**TEXT SEGMENT:**
>>>>
Originally Posted by *Satori* 
lol, you have to pull all the weeds first and have a flat surface before you can lay down the weed blocker









haha, its not really lol worthy b'c we did it for our extra driveway area of our property & its worked great... but, maybe if you are only laying a very thin layer of stones or you need it perfectly smooth before you lay the rocks, you'd need to weed prior to covering. Our project went down almost two years ago & we live in a plant environment (tropics) and we've had no breakthru plants. hth & best luck with your project!

p.s. we staked the edges of our plastic sheeting with metal stakes & they have held up so far. I think the sun bakes the life out of anything underneath, and they have no airflow... seems pretty dead under there so far.
<<<<
**THE RECORDS:**
>>>>
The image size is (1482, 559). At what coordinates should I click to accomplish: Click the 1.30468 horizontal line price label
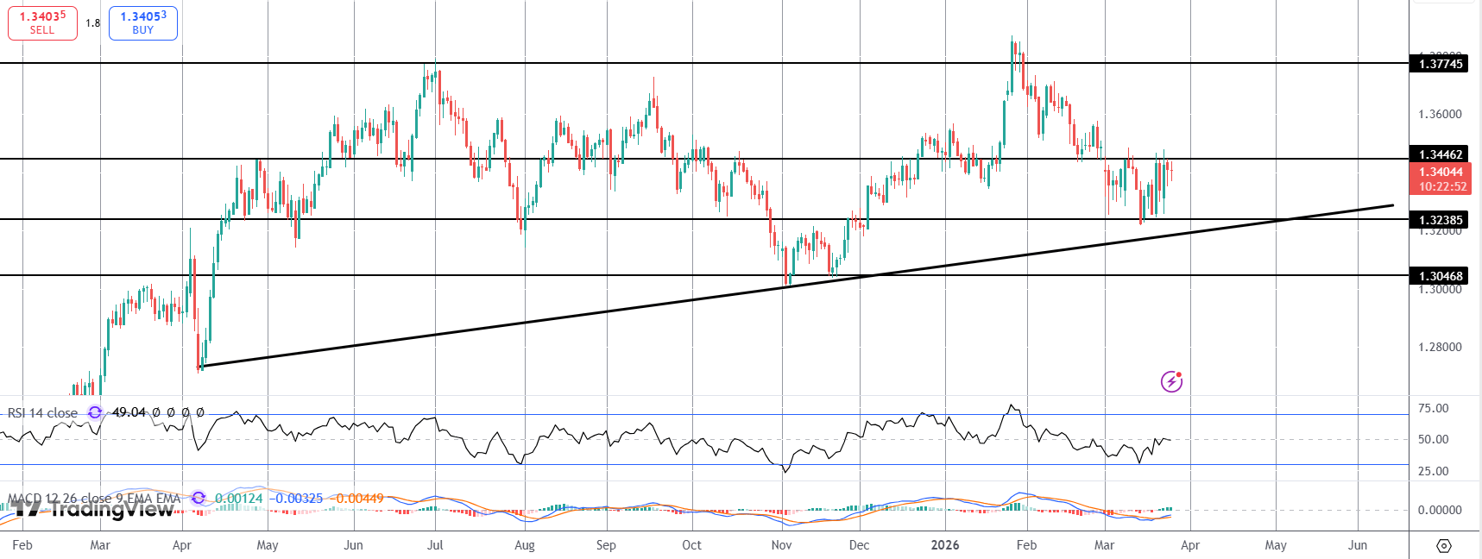[x=1441, y=276]
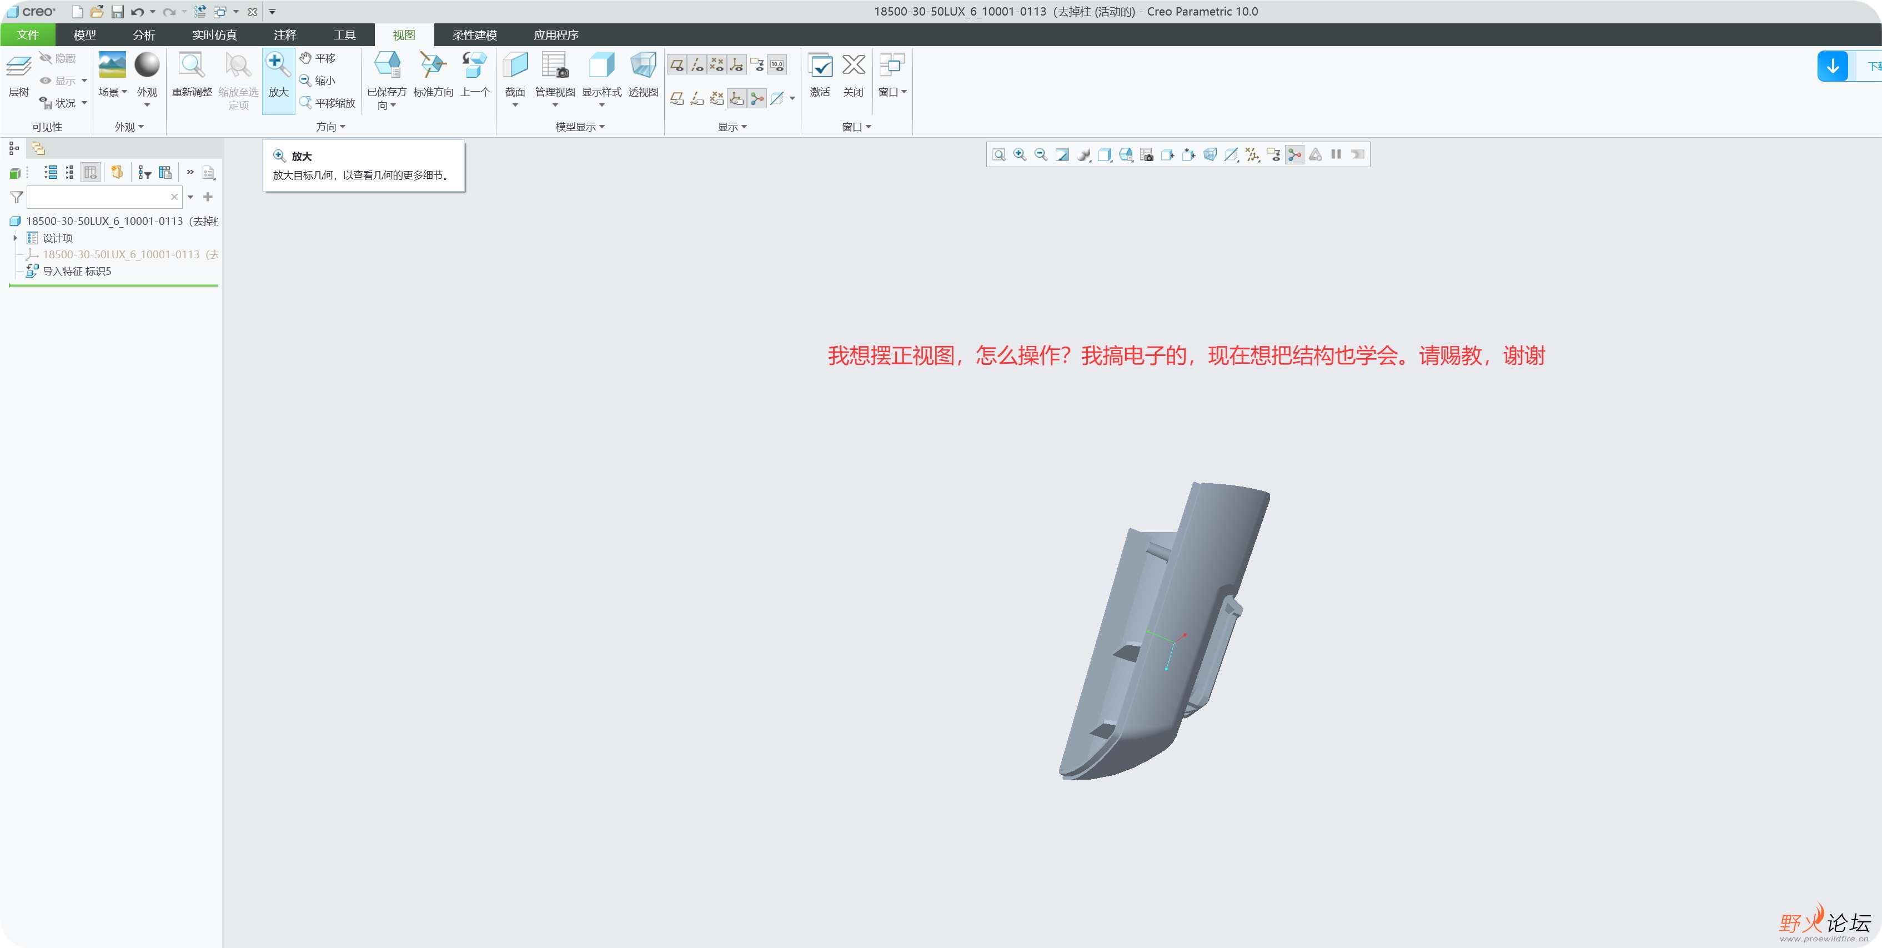This screenshot has height=948, width=1882.
Task: Toggle spin center in graphics toolbar
Action: tap(1295, 155)
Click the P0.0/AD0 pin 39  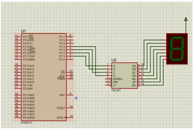(x=18, y=118)
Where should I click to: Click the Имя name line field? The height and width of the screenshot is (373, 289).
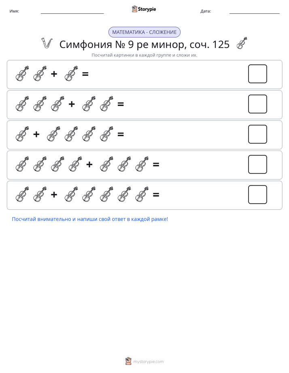point(72,11)
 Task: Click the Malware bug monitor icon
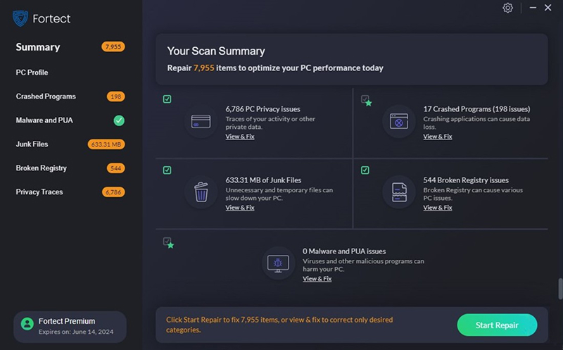coord(278,263)

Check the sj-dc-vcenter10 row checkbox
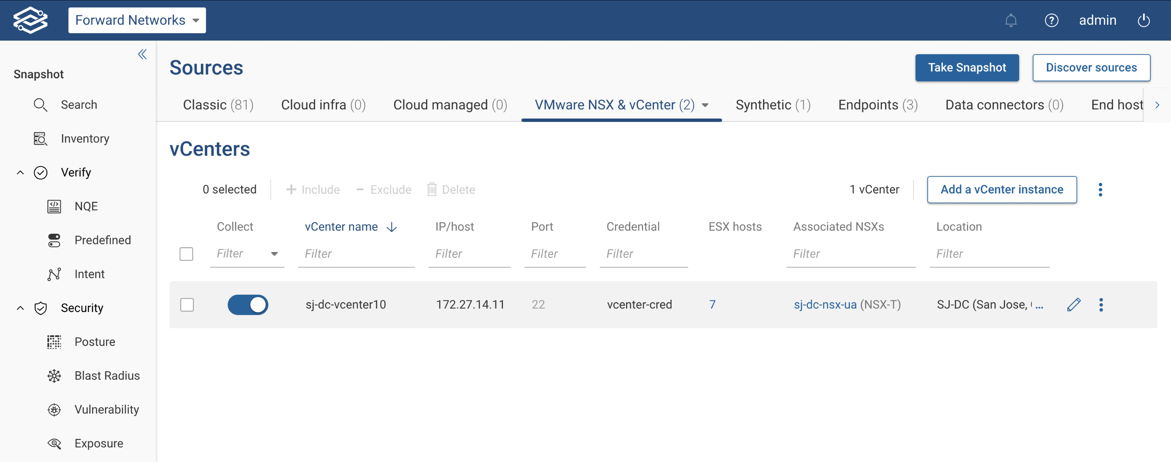[x=186, y=305]
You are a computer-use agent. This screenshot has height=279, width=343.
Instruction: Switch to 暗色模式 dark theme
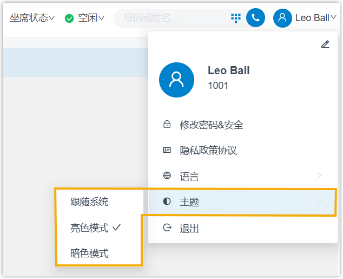90,253
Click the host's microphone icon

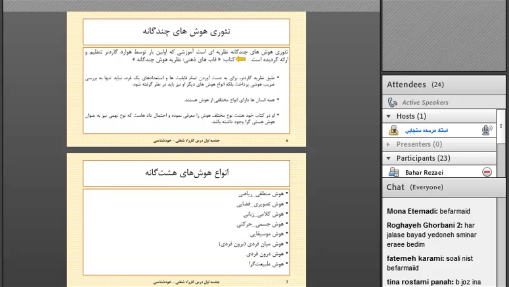coord(486,130)
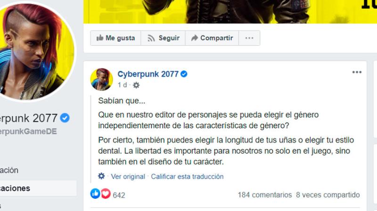This screenshot has width=377, height=211.
Task: Click the Seguir follow button
Action: click(x=163, y=38)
<<<<
**GIVEN EXERCISE A:** Can you repeat the rows word for word, starting with the first one and going on through the line with "Action: tap(1295, 155)", both included, and leave the pictures out of your answer?
**GIVEN EXERCISE B:** How would the forum post about laying weed blocker under stones carry on from the point where it stops? Write the next part.

**EXPECTED ANSWER A:**
The image size is (1482, 559). At what coordinates should I click to accomplish: Click the 1.30468 horizontal line price label
[x=1441, y=276]
This screenshot has height=948, width=1882.
Task: Toggle spin center in graphics toolbar
Action: tap(1295, 155)

**EXPECTED ANSWER B:**
edit: i just asked my partner who said that they laid the sheeting in a double layer, then staked a garden (black) canvas on top of the sheeting layer for extra protection. the canvas was riveted on the edges so that the stakes would stay in place over time. neither of us remember the cost of that project. soooo many expenses in owning a home!! it truly never ends, eh?!


----------



## bender (Mar 23, 2007)

Is it a mowable area? If so, I'd mow it with a basket attachment and get rid of the tops. Then you can spray and dig stuff under (maybe with a rototiller?) before putting down a weed blocker layer.

But a HS group trying to earn money sounds like a great plan. You could also bribe/tip them with pizza and soda at the end of the work as well.


----------



## Neva (Feb 12, 2006)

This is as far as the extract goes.